Quantitative Analysis /

European natural gas prices to triple from here

  • European natural gas prices have more than doubled to EUR150 per MWh since the beginning of the year

  • We forecast a rise to as high as EUR450 over the next six months, a staggering threefold increase from today

  • Europe plans to reduce its reliance on Russian natural gas by 66% by accelerating investment into energy technology

European natural gas prices to triple from here
James Huckle
James Huckle

Quantitative Analyst

Tellimer Research
10 March 2022
Published byTellimer Research


European Natural Gas prices hit an all-time high of EUR345 per MWh earlier this week, but have fallen back to EUR150 as the market continues to try and price in the impact of a Russian flow cut, be it due to the conflict in Ukraine causing physical disruption to gas transit, or a ramp-up in sanctions cutting flows all together.

Russian natural gas currently accounts for c40% of all the EU's natural gas imports, but Europe is hastily planning to reduce its consumption of Russian gas by as much as two-thirds this year as it prepares to achieve energy independence from Moscow.

Substituting natural gas is difficult because generally it is delivered via purpose-built pipelines directly from the source. However, the EU is hoping that accelerating investment into clean and efficient energy technology will ultimately help lower the demand.

Quantitative 12-month forecast

Our machine-learning model forecasts natural gas to remain volatile and to continue to rise over the next six months, hitting a peak of EUR450 in September – a staggering threefold increase from today. But thereafter, volatility is expected to taper off as the price falls back to EUR150-200 by the end of the year.

Who is the most affected?

If the supply of Russian natural gas were to be disrupted, Germany and Italy would be especially affected as they import a combined 36% of all exported Russian gas.

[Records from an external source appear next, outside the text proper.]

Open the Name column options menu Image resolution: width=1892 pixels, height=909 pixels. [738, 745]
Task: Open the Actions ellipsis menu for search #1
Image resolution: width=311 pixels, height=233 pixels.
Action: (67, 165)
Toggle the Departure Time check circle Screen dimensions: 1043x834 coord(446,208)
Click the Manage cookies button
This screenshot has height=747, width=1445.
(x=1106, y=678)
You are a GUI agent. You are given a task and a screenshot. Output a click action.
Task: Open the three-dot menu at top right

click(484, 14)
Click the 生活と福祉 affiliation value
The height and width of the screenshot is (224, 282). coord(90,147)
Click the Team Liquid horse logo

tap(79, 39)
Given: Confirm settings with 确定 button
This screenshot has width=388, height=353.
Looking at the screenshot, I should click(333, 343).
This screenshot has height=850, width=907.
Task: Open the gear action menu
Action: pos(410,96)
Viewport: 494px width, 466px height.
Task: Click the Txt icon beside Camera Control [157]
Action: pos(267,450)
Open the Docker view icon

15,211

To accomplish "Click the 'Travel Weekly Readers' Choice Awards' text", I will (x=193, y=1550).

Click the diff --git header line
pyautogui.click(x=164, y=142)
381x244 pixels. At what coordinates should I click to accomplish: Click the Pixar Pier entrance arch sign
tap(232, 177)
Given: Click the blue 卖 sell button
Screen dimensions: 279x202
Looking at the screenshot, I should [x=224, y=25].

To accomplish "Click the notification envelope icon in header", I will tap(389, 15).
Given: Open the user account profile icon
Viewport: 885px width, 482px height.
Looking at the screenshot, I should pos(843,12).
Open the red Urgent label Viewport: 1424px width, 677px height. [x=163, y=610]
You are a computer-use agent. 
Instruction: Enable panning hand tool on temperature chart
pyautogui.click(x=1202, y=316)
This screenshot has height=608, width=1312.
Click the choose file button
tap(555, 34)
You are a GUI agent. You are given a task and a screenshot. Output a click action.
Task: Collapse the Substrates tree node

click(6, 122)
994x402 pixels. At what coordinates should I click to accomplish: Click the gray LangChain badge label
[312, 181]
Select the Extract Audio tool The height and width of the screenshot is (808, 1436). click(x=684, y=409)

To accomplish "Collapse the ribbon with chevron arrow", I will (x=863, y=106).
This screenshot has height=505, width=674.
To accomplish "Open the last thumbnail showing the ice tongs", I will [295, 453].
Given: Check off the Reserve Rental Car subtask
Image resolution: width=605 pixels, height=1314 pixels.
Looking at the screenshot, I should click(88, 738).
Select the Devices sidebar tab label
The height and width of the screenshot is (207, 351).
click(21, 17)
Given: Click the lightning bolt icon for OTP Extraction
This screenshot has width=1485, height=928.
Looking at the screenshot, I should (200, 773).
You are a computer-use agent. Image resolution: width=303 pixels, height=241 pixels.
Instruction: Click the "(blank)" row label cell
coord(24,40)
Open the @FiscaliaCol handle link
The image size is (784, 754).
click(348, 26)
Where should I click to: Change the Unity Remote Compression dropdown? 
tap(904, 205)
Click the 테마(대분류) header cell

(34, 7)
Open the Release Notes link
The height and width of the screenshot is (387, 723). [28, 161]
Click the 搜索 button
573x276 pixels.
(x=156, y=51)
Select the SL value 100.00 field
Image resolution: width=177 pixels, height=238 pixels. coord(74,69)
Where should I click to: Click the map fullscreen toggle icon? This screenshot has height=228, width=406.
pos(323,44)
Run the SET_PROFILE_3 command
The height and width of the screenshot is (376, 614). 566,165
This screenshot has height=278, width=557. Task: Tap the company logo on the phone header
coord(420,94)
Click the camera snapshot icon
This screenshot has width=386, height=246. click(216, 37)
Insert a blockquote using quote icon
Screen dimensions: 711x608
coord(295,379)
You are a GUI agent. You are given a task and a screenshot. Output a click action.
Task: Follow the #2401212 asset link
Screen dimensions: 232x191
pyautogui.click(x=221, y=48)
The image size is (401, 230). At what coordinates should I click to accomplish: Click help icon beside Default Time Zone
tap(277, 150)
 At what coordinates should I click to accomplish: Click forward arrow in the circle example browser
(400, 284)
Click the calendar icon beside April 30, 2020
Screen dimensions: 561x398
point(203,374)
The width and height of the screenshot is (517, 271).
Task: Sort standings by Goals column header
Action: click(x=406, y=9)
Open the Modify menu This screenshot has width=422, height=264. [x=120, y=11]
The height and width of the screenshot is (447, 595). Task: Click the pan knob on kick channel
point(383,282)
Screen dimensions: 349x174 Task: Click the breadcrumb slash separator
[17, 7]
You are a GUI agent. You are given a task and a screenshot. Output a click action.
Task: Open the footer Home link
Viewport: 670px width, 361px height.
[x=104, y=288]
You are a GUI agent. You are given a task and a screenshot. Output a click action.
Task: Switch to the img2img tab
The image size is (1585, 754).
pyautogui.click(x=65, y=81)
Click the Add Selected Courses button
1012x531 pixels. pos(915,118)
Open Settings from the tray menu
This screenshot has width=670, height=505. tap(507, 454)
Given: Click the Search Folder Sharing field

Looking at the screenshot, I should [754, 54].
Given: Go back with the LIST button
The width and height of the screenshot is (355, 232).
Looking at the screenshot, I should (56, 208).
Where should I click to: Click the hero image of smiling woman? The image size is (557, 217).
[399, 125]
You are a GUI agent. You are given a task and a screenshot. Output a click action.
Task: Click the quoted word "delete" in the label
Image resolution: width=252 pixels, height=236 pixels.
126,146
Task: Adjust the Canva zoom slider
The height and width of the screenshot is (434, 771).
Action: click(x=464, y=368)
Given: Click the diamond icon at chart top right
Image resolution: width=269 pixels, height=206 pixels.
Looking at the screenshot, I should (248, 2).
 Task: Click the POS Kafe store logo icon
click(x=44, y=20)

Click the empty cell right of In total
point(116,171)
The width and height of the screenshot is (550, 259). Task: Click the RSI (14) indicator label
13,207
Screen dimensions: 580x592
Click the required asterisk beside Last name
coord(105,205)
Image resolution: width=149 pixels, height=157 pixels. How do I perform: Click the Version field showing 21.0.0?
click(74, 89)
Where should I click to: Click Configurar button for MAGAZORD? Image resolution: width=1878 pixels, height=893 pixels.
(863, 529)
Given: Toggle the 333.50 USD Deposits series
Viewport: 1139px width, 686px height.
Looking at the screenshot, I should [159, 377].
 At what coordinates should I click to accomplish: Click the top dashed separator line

Russian natural gas exports

Europe could turn to existing gas exporters such as Qatar, Algeria and Nigeria, but there are practical obstacles to quickly expanding production.

Russia only provides about 5% of the UK's gas supplies, and the US doesn't import any Russian gas (and hasn’t since 2019).

However, prices in the UK and US are still up significantly due to the knock-on effect of supply shortages.